# Finding a Hoare logic correctness proof for a Repeat-Until loop

How can we prove a program in repeat until using Hoare Logic?

I've found a rule like this:

{P} S {R}, {R ^ ~B -> P}, {R ^ B -> Q}


for

{P}
repeat
S
until B
{Q}


But I still can't find any explanatiom how I can use this rule

For example in this question:

{x > 0 ^ y > 0}
z:=0; u:=x;
REPEAT
z:=z+y;
u:=u-1;
UNTIL u=0;
{z = x * y}


How I can use the rule to prove this program?

UPDATE I've tried to find invariant loop:

R : Z = X*Y + (Y - Y*U)


But I still confuse what is P?

• Hint: R is the loop invariant. Finding it is a creative step. If you have R, pack into P all that you know prior to the loop, verify the three conditions of the rule (by recursively annotating the loop body, in particular) and you are done. (If it doesn't work, your loop invariant is wrong. Try again.) So, what R have you tried? What does the program do? – Raphael Mar 10 '15 at 7:46
• Another hint: you can treat repeat-until loops as syntactic sugar and try to relate this rule to that for the while-loop. – Klaus Draeger Mar 10 '15 at 13:34
• P is the pre condition. Part of it is given as precondition of the whole program; you want to add the results of the first line. – Raphael Mar 10 '15 at 14:50

## 1 Answer

Note that the loop is not the outermost construct in your program; that is a sequential composition. In order to apply this rule, you first need to take care of the initial assignments. In this case that is straightforward: you get that the formula $x>0\wedge y>0\wedge z=0\wedge u=x$ holds after $z:=0; \ u:=x$.

For the loop rule, you need three formulas: a precondition $P$, a postcondition $Q$, and an invariant $R$, satisfying the premises of the rule. The precondition $P$ also needs to follow from the formula we obtained above. The postcondition $Q\equiv z=x*y$ is already given in your initial triple.
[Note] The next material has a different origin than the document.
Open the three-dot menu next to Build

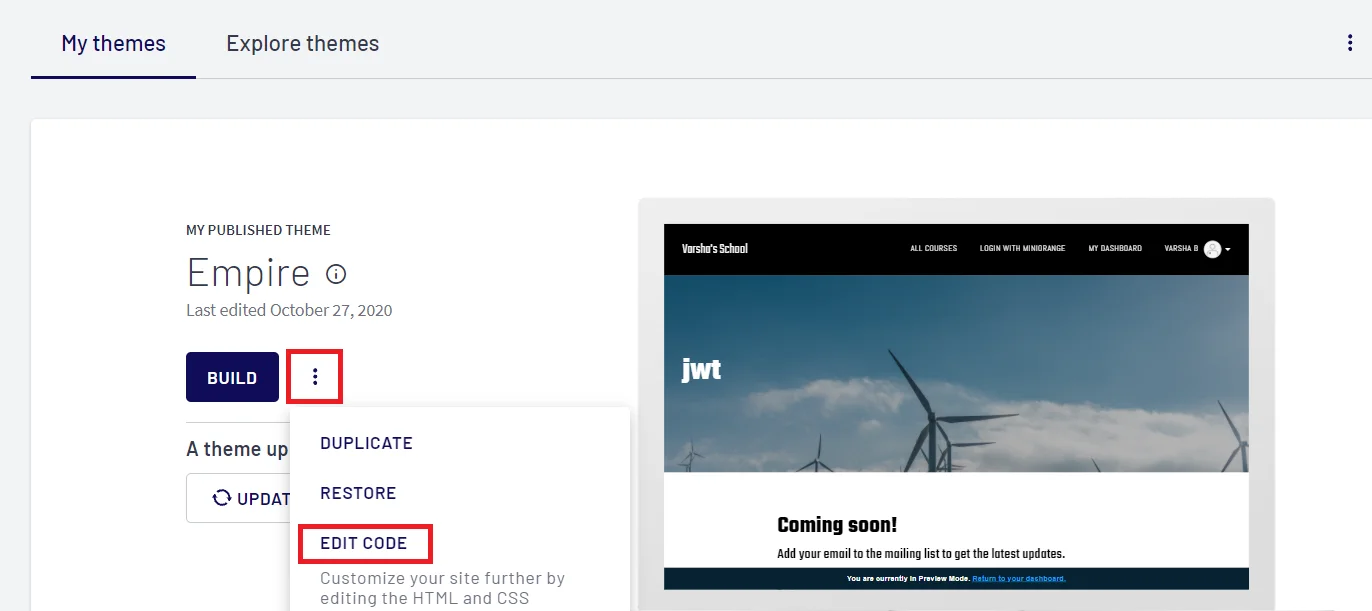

What is left to do is therefore to find $P$ and $R$ such that

• $(x>0\wedge y>0\wedge z=0\wedge u=x)\to P$,
• $\{P\}\ z:=z+y;\ x:=x-1\ \{R\}$,
• $(R\wedge u\neq 0)\to P$,
• $(R\wedge u=0)\to z=x*y$.

A special case which may be worth trying here is to assume that the third condition holds with equality, i.e. $P\equiv (R\wedge u\neq 0)$. This reduces the problem to finding $R$ such that

• $(x>0\wedge y>0\wedge z=0\wedge u=x)\to (R\wedge u\neq 0)$,
• $\{R\wedge u\neq 0\}\ z:=z+y;\ x:=x-1\ \{R\}$,
• $(R\wedge u=0)\to z=x*y$,

which is essentially an application of the usual while rule. As for how to find $R$, that is in general a very tricky problem. You seem to be looking in the right direction, but you invariant still needs some work (checking which of the conditions it fails, and how, may help with that).